A T cell with a side job

Dr. Harrison’s team started this work aiming to better understand how the immune system interacts with bacteria in your skin. They wanted to learn more about how immune cells called commensal T cells know which bacteria to attack and which bacteria to leave alone.

Their findings opened up a new realm of understanding – and led to many new questions. In the past, scientists typically thought interactions between the immune system and any bacteria (good or bad) caused inflammation. The research team found that was true for bad bacteria – but not for good bacteria. When immune cells saw good bacteria, they acknowledged them, but did not cause inflammation.

“This is very striking and a lot different from the immune responses that we understand and have studied to date,” Dr. Harrison says. “This observation suggests that there are entirely distinct immune mechanisms and pathways for dealing with these good bacteria that we don’t yet understand. Learning more about this response to healthy bacteria can give scientists insight into how the immune system should respond and what goes wrong in disease.”

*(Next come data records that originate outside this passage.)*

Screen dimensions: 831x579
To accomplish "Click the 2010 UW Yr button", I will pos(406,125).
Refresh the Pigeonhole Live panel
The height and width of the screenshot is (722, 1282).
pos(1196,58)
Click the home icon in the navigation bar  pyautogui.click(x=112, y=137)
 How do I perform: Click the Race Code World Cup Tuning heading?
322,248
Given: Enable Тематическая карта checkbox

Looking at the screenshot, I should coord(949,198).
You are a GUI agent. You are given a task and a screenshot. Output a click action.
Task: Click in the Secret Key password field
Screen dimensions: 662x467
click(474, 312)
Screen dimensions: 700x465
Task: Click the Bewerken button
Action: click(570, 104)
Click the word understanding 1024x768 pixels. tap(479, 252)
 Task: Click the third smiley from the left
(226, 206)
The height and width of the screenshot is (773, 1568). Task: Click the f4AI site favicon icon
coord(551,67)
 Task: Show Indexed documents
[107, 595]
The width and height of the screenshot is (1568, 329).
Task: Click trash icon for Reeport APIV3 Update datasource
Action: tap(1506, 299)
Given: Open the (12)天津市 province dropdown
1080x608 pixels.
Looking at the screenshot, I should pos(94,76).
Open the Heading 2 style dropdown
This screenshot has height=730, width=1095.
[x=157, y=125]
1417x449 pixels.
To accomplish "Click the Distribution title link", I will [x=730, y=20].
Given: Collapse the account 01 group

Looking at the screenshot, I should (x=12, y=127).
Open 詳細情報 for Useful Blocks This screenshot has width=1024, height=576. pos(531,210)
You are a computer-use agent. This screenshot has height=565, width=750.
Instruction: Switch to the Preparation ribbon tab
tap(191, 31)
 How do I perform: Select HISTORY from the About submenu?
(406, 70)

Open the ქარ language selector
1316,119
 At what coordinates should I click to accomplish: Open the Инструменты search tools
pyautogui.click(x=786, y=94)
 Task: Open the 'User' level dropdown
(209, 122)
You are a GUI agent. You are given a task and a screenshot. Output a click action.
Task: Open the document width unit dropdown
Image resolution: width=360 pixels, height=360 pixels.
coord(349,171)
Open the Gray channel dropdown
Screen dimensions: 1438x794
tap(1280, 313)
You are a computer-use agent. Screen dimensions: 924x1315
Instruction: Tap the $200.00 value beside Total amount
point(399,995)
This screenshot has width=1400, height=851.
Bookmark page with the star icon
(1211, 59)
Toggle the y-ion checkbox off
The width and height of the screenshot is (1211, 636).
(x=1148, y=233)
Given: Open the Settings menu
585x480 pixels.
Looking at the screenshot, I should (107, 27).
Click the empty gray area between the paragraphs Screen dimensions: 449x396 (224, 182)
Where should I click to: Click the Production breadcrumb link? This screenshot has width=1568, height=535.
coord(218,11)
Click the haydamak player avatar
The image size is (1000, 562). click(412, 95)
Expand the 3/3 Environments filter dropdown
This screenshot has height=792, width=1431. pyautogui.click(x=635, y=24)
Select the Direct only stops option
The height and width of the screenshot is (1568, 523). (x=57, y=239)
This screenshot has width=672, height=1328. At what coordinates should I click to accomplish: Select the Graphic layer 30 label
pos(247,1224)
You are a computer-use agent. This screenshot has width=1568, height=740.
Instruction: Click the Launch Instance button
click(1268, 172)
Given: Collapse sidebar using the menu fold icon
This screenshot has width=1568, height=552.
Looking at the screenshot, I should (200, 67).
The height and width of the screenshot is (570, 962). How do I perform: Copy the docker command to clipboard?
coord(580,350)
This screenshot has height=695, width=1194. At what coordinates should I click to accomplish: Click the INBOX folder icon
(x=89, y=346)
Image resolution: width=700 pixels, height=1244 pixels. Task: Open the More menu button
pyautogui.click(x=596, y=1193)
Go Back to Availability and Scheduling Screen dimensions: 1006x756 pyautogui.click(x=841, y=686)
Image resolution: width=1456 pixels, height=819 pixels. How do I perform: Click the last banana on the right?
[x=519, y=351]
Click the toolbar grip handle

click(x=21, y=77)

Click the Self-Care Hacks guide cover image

The research team also found that some commensal T cells had another job: In addition to recognizing bacteria, they help with healing.

“They have this moonlighting role where they turn on genes and proteins that help heal,” Dr. Harrison says. “That’s rare in immune cells and especially rare in T cells. This opens up a whole new avenue to explore how T cells sense their environment and adapt rapidly to deal with problems.”

Harnessing natural responses for good

Dr. Harrison will use his new grant to learn more about commensal-specific T cells in the skin, how they interact with bacteria and how they help your body heal. This could pave the way to answering key questions: How exactly do these cells fight off bad bacteria or promote healing? How can we fix these processes if they go wrong?

“We basically want to understand these natural mechanisms that regulate the immune system and learn how to harness them for good,” Dr. Harrison says.

Down the road, this research could inform how to speed up or slow down the immune system in infection and disease. Doctors might want to speed up the immune system to heal things like diabetic foot ulcers or in settings like the military to treat serious wounds. Slowing down the immune response could be beneficial for conditions like atopic dermatitis, where the immune response is too strong, causing skin irritation. 

“There’s always a balance,” Dr. Harrison says. “We want to slow the immune system down enough to stop atopic dermatitis, but not so much that it impairs the ability to heal wounds. Knowing more about how these responses are separately controlled might help us find the right balance.”

Further explorations

Dr. Harrison managed to make all of this progress despite the challenges of getting his new lab up and running in the time of COVID-19. Moving forward, he is excited to collaborate with other BRI scientists and grow his team. He plans to continue his explorations of the microbiome in the skin and also in the gut. He says there’s one silver lining of starting a lab during a pandemic.

“I’m really glad I’m doing it at BRI,” he says. “Throughout the pandemic, our scientists have stayed so committed to their work, often making big upheavals in their lives to make it come to fruition. The best thing about BRI is the people — the pandemic didn’t change that. I look forward to everyone being back in-person.”